O fato novo é a pressão do Paquistão, que sempre se associou aos Estados Unidos, para que o governo americano faça um acordo com o Taleban. De acordo com o serviço de inteligência ou espionagem dos militares paquistaneses, a guerra, que hoje se trava em parte no próprio território do Paquistão, está ameaçando desestabilizar o país. Diz um relatório do serviço de inteligência paquistanês: "O levante no Paquistão reforça ainda mais a percepção de que há a ocupação estrangeira do Afeganistão. Isso resultará em maior número de mortes de civis; implicará alienação ainda maior da população local. Portanto, maior resistência às tropas externas".
Que tipo de acordo com o Taleban poderia fazer sentido para os Estados Unidos? O critério fundamental deste país nas suas relações externas é o da segurança nacional, que inclui os interesses econômicos. Se os Estados Unidos continuarem a entender sua segurança nacional como incompatível com a existência de governos islâmicos nos países muçulmanos -ou seja, de governos nacionalistas que usam o islã como instrumento de união e mobilização política-, não há acordo possível.
Mas também não há solução possível porque os povos muçulmanos descobriram algo que os países hoje ricos experimentaram desde o século 16: que a religião pode ser um grande instrumento para que um povo se transforme em nação, construa um Estado e realize sua revolução nacional e capitalista.

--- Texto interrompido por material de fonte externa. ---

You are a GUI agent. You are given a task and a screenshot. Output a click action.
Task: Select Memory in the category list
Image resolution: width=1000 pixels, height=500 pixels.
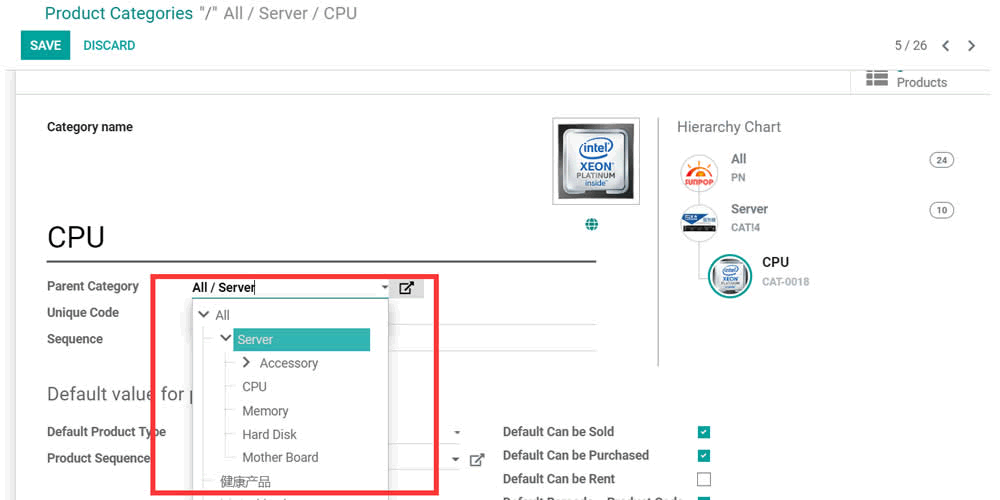(265, 411)
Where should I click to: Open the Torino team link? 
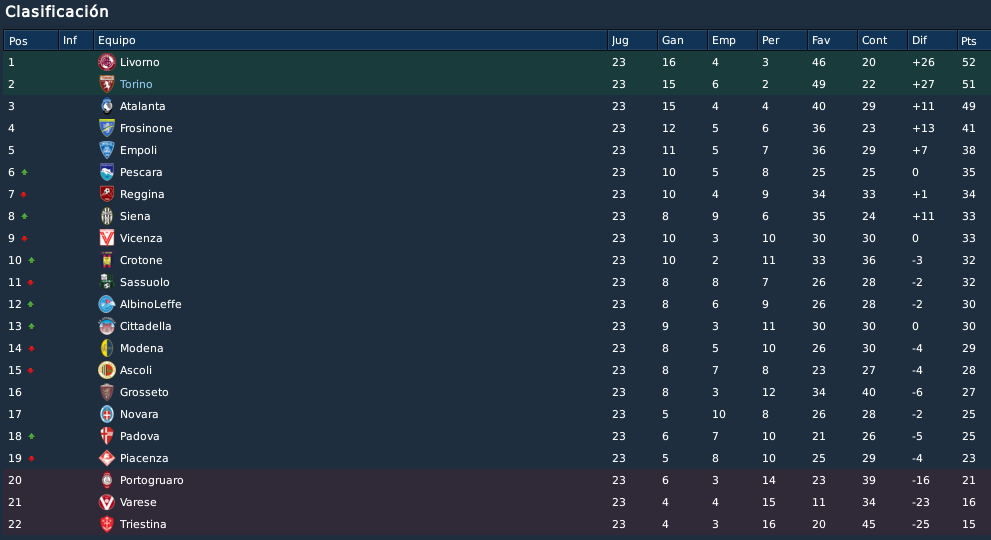(x=136, y=84)
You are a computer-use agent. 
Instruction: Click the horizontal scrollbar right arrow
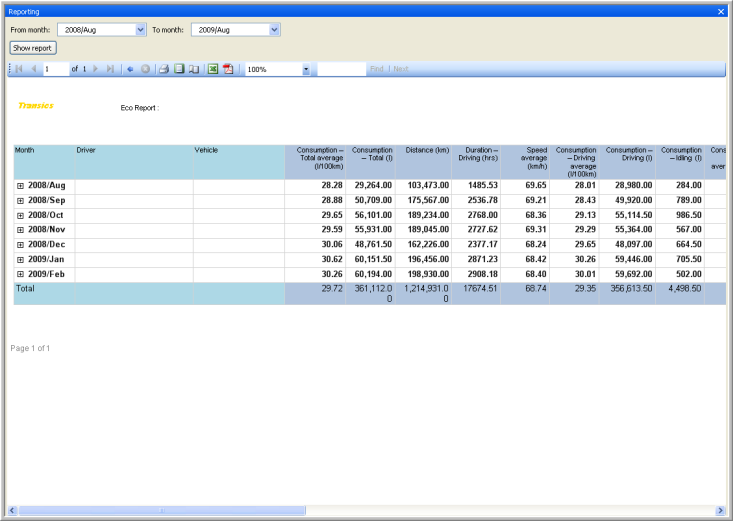click(719, 510)
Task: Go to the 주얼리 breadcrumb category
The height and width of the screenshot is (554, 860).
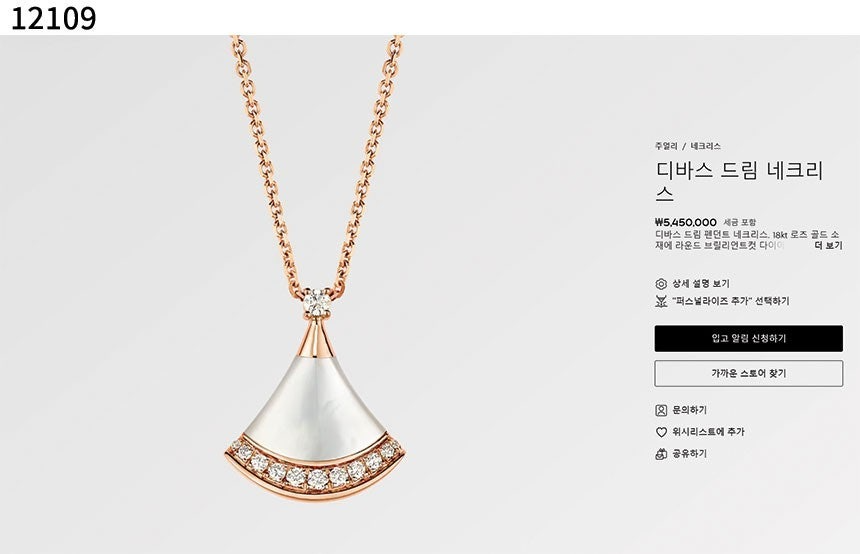Action: point(666,146)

Se, entretanto, o critério for o de neutralizar grupos terroristas como a Al Qaeda, existe possibilidade de acordo. Em 2003 o Taleban não estava suficientemente motivado para expulsar esse grupo terrorista radical de seu território. O tempo, entretanto, passou. Os EUA e os demais grandes países mostraram que não estão dispostos a aceitar governos que apoiem grupos terroristas. Não há razão, portanto, para que os líderes do Taleban não façam um acordo de renúncia do apoio ao terrorismo e de saída do Paquistão, em troca de retirada das tropas estrangeiras do seu território.
Por enquanto não creio na possibilidade de um acordo desse tipo, não obstante a pressão do Paquistão. Os Estados Unidos têm uma visão geopolítica da segurança nacional atrasada, muito semelhante à visão dominante no final do século 19.
Não perceberam que as lutas de liberação nacional só podem ter um fim estável: a independência da nação. As nações que buscam sua autonomia podem aceitar por algum tempo que elites dependentes e corruptas associadas a interesses internacionais controlem seu Estado, mas mais cedo ou mais tarde surgirão grupos nacionalistas ou patrióticos que, para alcançarem a verdadeira independência nacional, empunharão armas e realizarão sua revolução nacional e capitalista.
Uma revolução que é fundamental para esse povo e não ameaça a segurança dos países ricos.
LUIZ CARLOS BRESSER-PEREIRA , 75, professor emérito da Fundação Getulio Vargas, ex-ministro da Fazenda (governo Sarney), da Administração e Reforma do Estado (primeiro governo FHC) e da Ciência e Tecnologia (segundo governo FHC), é autor de "Macroeconomia da Estagnação: Crítica da Ortodoxia Convencional no Brasil pós-1994".